4:14 p.m .: Ex-Russian President Dmitry Medvedev has accused Germany of “hybrid warfare” against Russia and justified the Russian gas supply stop with Berlin’s “unfriendly” behavior in the Ukraine conflict. Chancellor Olaf Scholz (SPD) has accused Russia of no longer being a reliable energy supplier, Medvedev wrote on Sunday in the online service Telegram. In fact, it is Germany that is “an unfriendly country,” has imposed sanctions “on the entire Russian economy,” and is supplying “deadly weapons” to Ukraine.
“In other words, Germany has declared a hybrid war on Russia. Germany is behaving like an enemy of Russia,” announced the ex-president and current deputy chairman of the Russian National Security Council. “And this uncle (Scholz) is surprised that the Germans encounter small problems with the gas!” he added ironically. The background to this is the continued suspension of gas deliveries by Nord Stream 1. Both Siemens Energy and the Federal Network Agency sharply reject the justifications for a delivery stop by the Russian operator Gazprom. He argues with maintenance work and an oil leak on the pipeline.
2:24 p.m .: After gas deliveries stopped via the Nord Stream 1 pipeline, the Kremlin blamed the EU for this. “If the Europeans make an absolutely absurd decision to refuse to maintain their facilities, or rather, facilities owned by Gazprom, then it is not Gazprom’s fault, but the fault of the politicians who made sanctions decisions have,” spokesman Dmitry Peskov said on the state television program “Moscow. Kremlin. Putin,” the Interfax news agency reported on Sunday.
According to Peskov, the Europeans are contractually obliged to maintain the plant of the Russian energy giant Gazprom. Politicians are now making sure “that their citizens suffer strokes when they see their electricity bills,” said Peskow, referring to the rapidly increasing energy prices. “Now that it’s getting colder, the situation will get worse.”
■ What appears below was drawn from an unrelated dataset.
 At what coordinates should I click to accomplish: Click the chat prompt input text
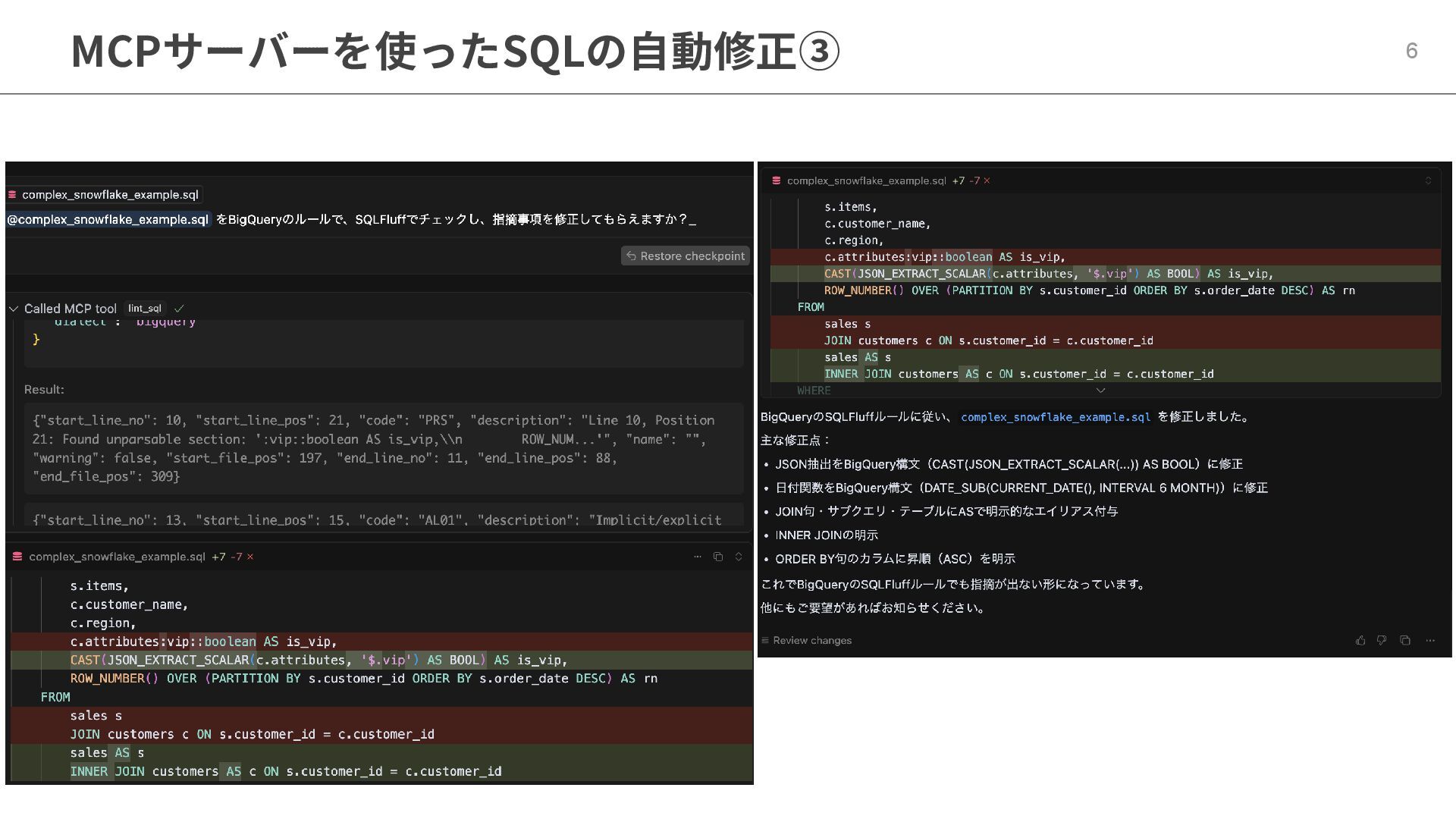pos(455,220)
Gazprom had announced on Friday evening that it would no longer route gas through the Nord Stream 1 Baltic Sea pipeline, citing a technical defect in the Portovaya compressor station. The group had previously justified a three-day delivery stop from Wednesday to Friday with maintenance work.
1:50 p.m .: Despite the severe tensions with the West, the Kremlin expects that relations will eventually return to normal. “Every confrontation ends with detente, and every crisis situation ends at the negotiating table,” spokesman Dmitry Peskov said on the state television program “Moscow. Kremlin. Putin,” the Interfax news agency reported on Sunday. “That will also be the case this time.” It is likely that it will not happen so quickly, but it will happen.
With the start of Russia’s war of aggression against Ukraine on February 24, the West imposed unprecedented sanctions on Moscow. Even before that, relations were heavily strained.
Russia is an advocate of international harmony based on mutual respect and benefit, Peskov said. Without naming it directly, he accused the United States of pursuing a kind of cowboy approach.
8:21 a.m .: Despite the stop in natural gas deliveries via the Nord Stream 1 pipeline, the German gas storage facilities have reached a level of 85 percent earlier than expected. This emerges from data on the website of the European gas infrastructure companies on Saturday evening.
The federal government has a fixed plan for the filling levels of German gas storage facilities: 75 percent by September 1st, 85 percent by October 1st and 95 percent by November 1st. Filling the storage facility is considered a crucial element in ensuring that Germany can get through the winter without having to cut off gas.